→ **SELECTED PASSAGE**
@macDougallKillerApp2014
Title: [@macDougallKillerApp2014] date: 2023-04-07 type: reference project: Memex3
tags:: Memex3, cold war, agency, control, power,
Reference¶
MacDougall, Robert. 2014. 'The Killer App: How the Cold War Created Video Games and Vice Versa' https://www.youtube.com/watch?v=_otw7hWq58A.
Summary & Key Take Aways¶
In his presentation, Robert MacDougall tries to look at the cold war throught the argument of Marshall McCluen about how we shape our tools and then our tools shape us. In this sense, MacDougall argues that "we shape our toys and then our toys shape us." Political, cultural, and social ideas get built into the tools and system we use, but once these choices are made, they become invisible to us. We forget how things could have been different, since the influence of those of choices were that significant. We cannot talk about computers without talking about Cold War, but we cannot not also talk about the Cold War without talking about computers. To talk about computers is to talk about the Cold War, vice versa. Using this conundrum, MacDougall looks at the relationship between Video Games and Cold War, and how one cannot be talked about without the other. At roughly the 20 minute mark, MacDougall states how famous quotes like Howard Aiken's and Thomas Watson's could not see how the mass could require a computer that could do thousands of calculations per second, and this was because they did not understand how technology was going to develop and what the computer would become. Once the applications and softwares came along, people could see how they could have these machines in their houses. Real-time human machine feedback loop were being imagined in the 50s; this loop would later be exemplified with video games. MacDougall explores the idea of social science and how Cold War planners believed it was something you could scientifically build a model; building a game model! The results of those simulations were something becoming so real that it threatened officers, bending reality and resulting in real costs in blood and lives. So in that sense, after shaping the toys, the toys shaped back the human using them during Cold War which caused a cascade of problems.

→ **PROBLEMS TO WORK ON**
1. Answer these questions from the note on the Cold War and video games:
(a) In what year does the reference date MacDougall's presentation?
(b) What wording does MacDougall use for his own version of the tools argument?
(c) At roughly what point in the presentation does he discuss quotes from Howard Aiken and Thomas Watson?
2. Extend the note on MacDougall's talk about the Cold War and video games, picking up after its final sentence.

→ **DATASET**
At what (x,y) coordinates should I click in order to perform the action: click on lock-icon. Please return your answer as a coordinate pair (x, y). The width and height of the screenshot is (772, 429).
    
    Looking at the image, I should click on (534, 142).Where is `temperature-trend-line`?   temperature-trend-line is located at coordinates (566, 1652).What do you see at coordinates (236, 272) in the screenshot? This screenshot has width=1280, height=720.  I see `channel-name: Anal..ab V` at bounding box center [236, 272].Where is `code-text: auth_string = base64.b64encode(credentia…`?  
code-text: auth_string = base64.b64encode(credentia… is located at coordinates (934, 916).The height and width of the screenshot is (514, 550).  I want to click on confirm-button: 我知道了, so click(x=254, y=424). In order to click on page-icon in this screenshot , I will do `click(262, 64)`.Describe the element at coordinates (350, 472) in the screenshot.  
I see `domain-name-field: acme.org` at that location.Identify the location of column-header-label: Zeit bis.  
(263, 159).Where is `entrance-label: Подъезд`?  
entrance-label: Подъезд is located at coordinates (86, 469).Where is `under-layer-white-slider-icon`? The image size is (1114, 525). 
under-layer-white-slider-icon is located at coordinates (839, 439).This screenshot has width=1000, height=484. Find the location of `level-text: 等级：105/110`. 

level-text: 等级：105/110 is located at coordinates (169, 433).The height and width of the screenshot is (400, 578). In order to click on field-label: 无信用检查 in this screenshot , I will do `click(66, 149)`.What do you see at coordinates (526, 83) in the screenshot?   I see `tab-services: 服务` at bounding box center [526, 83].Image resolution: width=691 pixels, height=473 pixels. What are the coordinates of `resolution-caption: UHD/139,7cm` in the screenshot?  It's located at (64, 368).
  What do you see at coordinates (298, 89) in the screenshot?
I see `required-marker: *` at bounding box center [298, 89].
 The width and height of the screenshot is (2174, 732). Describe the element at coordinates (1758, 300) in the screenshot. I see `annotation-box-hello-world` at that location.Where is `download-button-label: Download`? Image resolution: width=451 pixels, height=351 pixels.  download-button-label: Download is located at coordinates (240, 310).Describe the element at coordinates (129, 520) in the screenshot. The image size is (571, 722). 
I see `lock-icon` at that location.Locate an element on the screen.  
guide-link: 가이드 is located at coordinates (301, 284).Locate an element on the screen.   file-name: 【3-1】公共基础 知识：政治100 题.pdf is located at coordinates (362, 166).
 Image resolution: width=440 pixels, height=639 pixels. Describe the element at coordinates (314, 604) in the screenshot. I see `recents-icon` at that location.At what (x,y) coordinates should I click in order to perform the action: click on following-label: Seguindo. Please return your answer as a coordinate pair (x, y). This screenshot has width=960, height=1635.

→ **TASK-BY-TASK RESULTS**
1.
(a) 2014
(b) "we shape our toys and then our toys shape us."
(c) At roughly the 20 minute mark

2.
How does it relate to class?¶
MacDougall's talk offers a compelling argument about the power of the computer, but also about the Agency embedded in the creation of these tools, and how it shapes back the user. The talk also links about the idea of Competences and social neccessities which was the Cold War and the fear of Nuclear war with the need of simulating a post-war world. It goes to show the interconnectedness of modern computers and the Cold War, and the complex intricacies of its development. The talk also highlights a recurring theme of technological power (Politics_of_power) and the dependency of it. It also links back to Network_engineer, as these computers were specifically engineered with contextual intentions, which were then reflected on the users.